Background: Chronic RV pacing leads to asynchronous left ventricular activation which in turn predisposes to deleterious effects on the left ventricular (LV) function leading to reduction in the left ventricular ejection fraction (LVEF) and pacing induced ventricular dysfunction (PIVD).
Aim: The aim was to study the effects of right ventricular pacing on left ventricular function by deformation imaging using 2D speckle tracking echocardiography.

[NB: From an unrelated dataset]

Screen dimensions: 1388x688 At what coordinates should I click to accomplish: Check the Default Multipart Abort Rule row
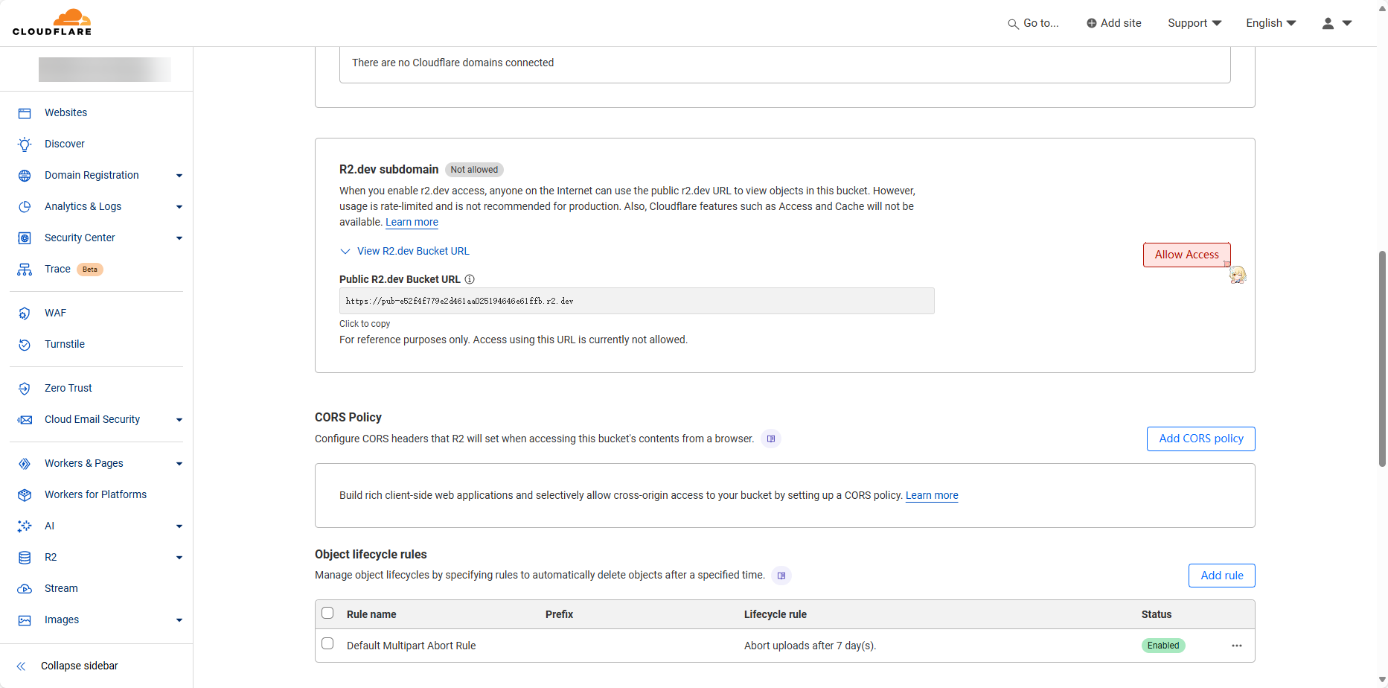327,643
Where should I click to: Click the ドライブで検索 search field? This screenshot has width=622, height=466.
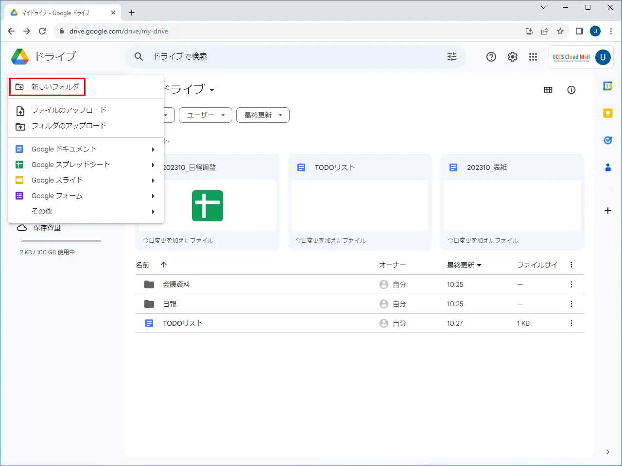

Methods: The study included 50 patients with normal LVEF (≥55%) who underwent single and dual chamber pacemaker implantation for various conduction disturbances. LVEF and global longitudinal strain measurements assessed by 2D special tracking echocardiography at baseline and at 1 month and 12 months follow up.
Results At 12 months follow up, 14 (28%) patients developed PIVD; 4 of which developed pacemaker induced cardiomyopathy (PICM). At the one month follow up, the GLS was significantly reduced in the 14 patients who subsequently developed PIVD at 12 months, compared to those who did not show significant decline in EF. (n = 38) (GLS -12.46 ± 2.77 vs-16.05-± 2.57 vs. -16.4 respectively; p = 0.001). The ejection fraction was also significantly reduced in this group at 1 month follow up compared to those without PIVD (EF 53.57 ± 5.05 vs 61.28 ± 4.67 respectively; p value= 0.001) When the 4 patients with PICMP were excluded, only the 1-month GLS was significantly reduced compared to baseline.
Conclusion: Global longitudinal strain measurements after pacemaker provides valuable data in predicting patients who subsequently develop pacemaker induced dysfunction.